Bug 59862 - Allow Nested Jar Scanning to be Filtered with System Property
Summary: Allow Nested Jar Scanning to be Filtered with System Property
Status: RESOLVED FIXED
Alias: None
Product: Tomcat 8
Classification: Unclassified
Component: Util (show other bugs)
Version: 8.0.36
Hardware: All All
: P2 normal (vote)
Target Milestone: ----
Assignee: Tomcat Developers Mailing List
URL:
Keywords:
Depends on:
Blocks:
 
Reported: 2016-07-15 07:53 UTC by Terence Bandoian
Modified: 2016-08-13 19:59 UTC (History)
0 users



Attachments
Modifies ClassPathEntry inner class in StandardJarScanner.java to use name of last JAR specified by path of given URL. (526 bytes, patch)
2016-07-15 07:53 UTC, Terence Bandoian
Details | Diff
Jar scanner issue demonstration project. (9.12 KB, application/x-zip-compressed)
2016-07-17 22:31 UTC, Terence Bandoian
Details

Note You need to log in before you can comment on or make changes to this bug.
Description Terence Bandoian 2016-07-15 07:53:10 UTC
Created attachment 34041 [details]
Modifies ClassPathEntry inner class in StandardJarScanner.java to use name of last JAR specified by path of given URL.

StandardJarScanner.java does not match nested JARs (jars within jars) to patterns defined by the system property tomcat.util.scan.StandardJarScanFilter.jarsToSkip. The proposed change will allow nested JARs to be matched and should not modify filtering of non-nested JARs.
Comment 1 Violeta Georgieva 2016-07-17 15:16:57 UTC
Hi,

Thanks for the report and the patch.
This has been fixed in
- 9.0.x for 9.0.0.M10 onwards,
- 8.5.x for 8.5.5 onwards and
- 8.0.x for 8.0.37 onwards

Regards,
Violeta
Comment 2 Violeta Georgieva 2016-07-17 16:42:33 UTC
Hi,

I was too fast in applying the patch.
Can you provide a simple example that demonstrates the issue?

Thanks,
Violeta
Comment 3 Terence Bandoian 2016-07-17 22:31:53 UTC
Created attachment 34049 [details]
Jar scanner issue demonstration project.

To demonstrate the issue, build, change to the target directory and execute the resulting jar:

    java -jar jar-scanner-bugzilla-59862-1.0.0.jar

To capture the output in a file:

    java -jar jar-scanner-bugzilla-59862-1.0.0.jar > tomcat.log 2>&1

To test the patch, uncomment line 68 and rebuild.

Thanks.

-Terence
Comment 4 Christopher Schultz 2016-07-18 16:56:54 UTC
Why is this necessary? J2EE doesn't support jars-within-jars, does it? Scanning jars-within-jars would be non-spec-compliant.
Comment 5 Terence Bandoian 2016-07-18 18:03:38 UTC
Does J2EE specifically prohibit scanning nested JARs? If not, then there would be nothing "non-spec-compliant" about doing so.

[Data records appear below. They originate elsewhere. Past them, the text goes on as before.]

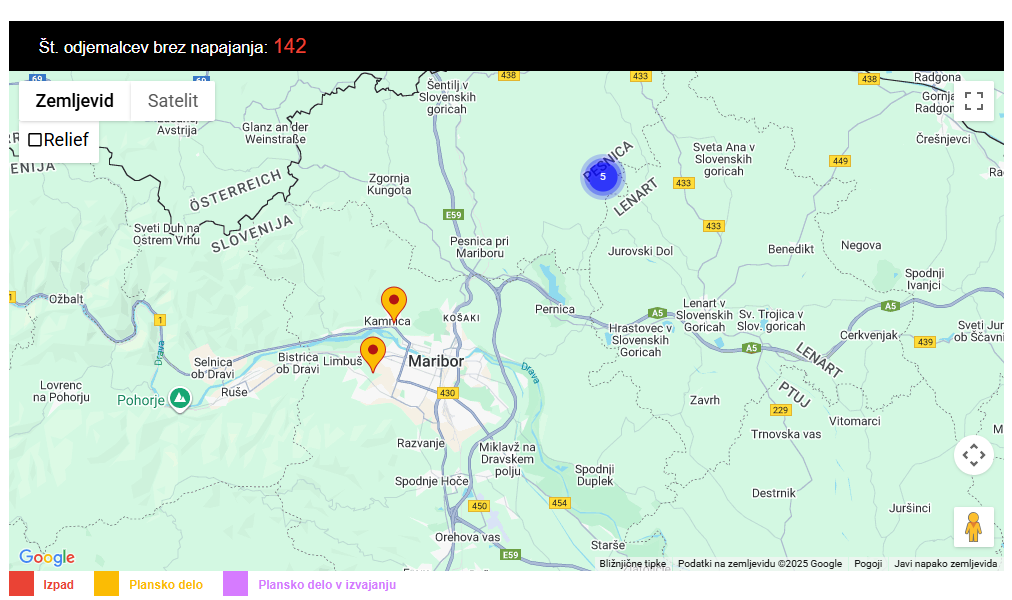Switch to Satelit map view
Viewport: 1012px width, 600px height.
point(173,101)
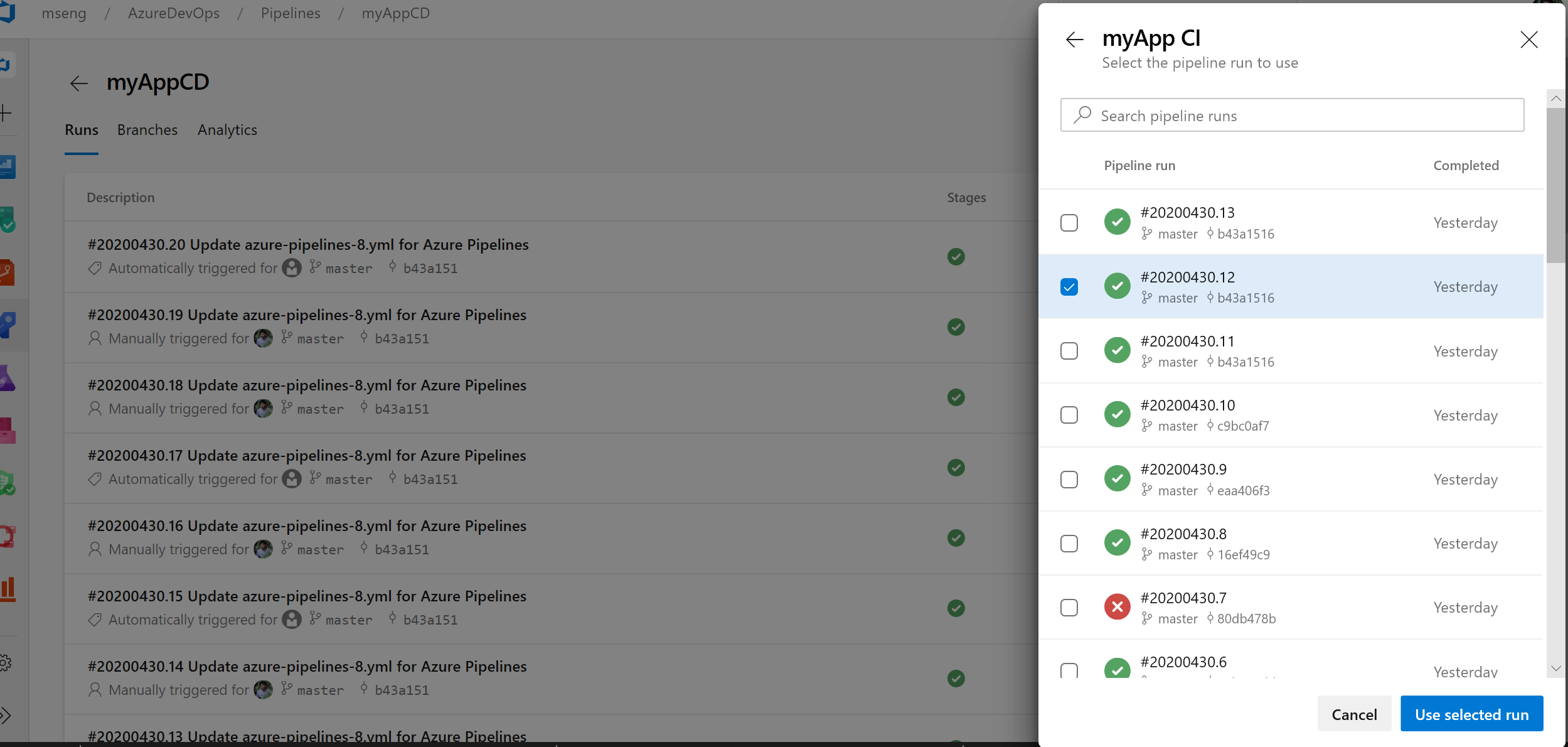
Task: Toggle checkbox for pipeline run #20200430.11
Action: coord(1069,350)
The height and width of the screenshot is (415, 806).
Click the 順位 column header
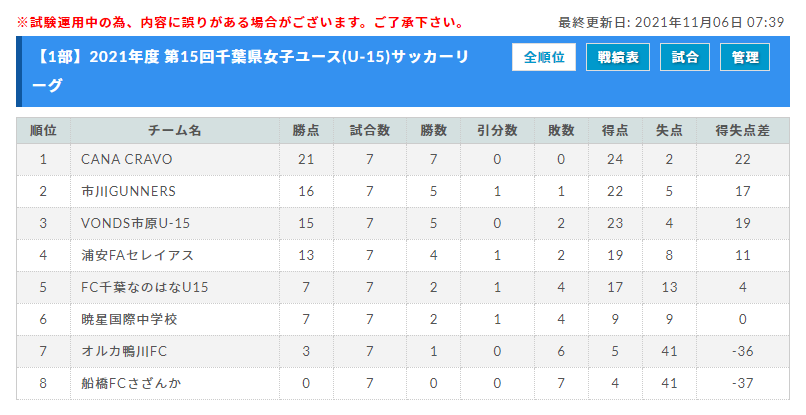coord(43,131)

Tomcat already scans nested JARS. The proposed modification allows users to limit which nested JARS are scanned using the existing Tomcat "jarsToSkip" feature. IMHO, this is the expected behavior of that feature.

Nested JARs are used extensively (e.g. Spring Boot). The proposed modification allows for faster startup in that type of environment by changing one line in an existing Tomcat class that supports an existing Tomcat feature.
Comment 6 Mark Thomas 2016-08-11 21:37:22 UTC
It was me that voiced concerns over this that led to the original commits being reverted. I've now found the time to come back to this.

As far as the Servlet spec is concerned, JARs are located in WEB-INF/lib and those JARs are not checked to see if they contain nested JARs.

However, the container is free to provide any mechanism it sees fit to augment the web application's class-path. Tomcat does this in a variety of ways but many of them boil down to providing a URL to a JAR to add to the class path. That URL can point to a JAR file within another JAR if you take advantage of the JarWarResourceSet (the outer JAR is treated as a WAR).

Having had a chance to work through the implications of the proposed patch I'm happy that there are no issues. I'll get it re-applied.
Comment 7 Mark Thomas 2016-08-11 21:47:36 UTC
Fix restored for:
- 9.0.x for 9.0.0.M10 onwards,
- 8.5.x for 8.5.5 onwards and
- 8.0.x for 8.0.37 onwards
Comment 8 Terence Bandoian 2016-08-13 19:59:05 UTC
Thanks for looking into this, Mark. I appreciate your diligence and objectivity.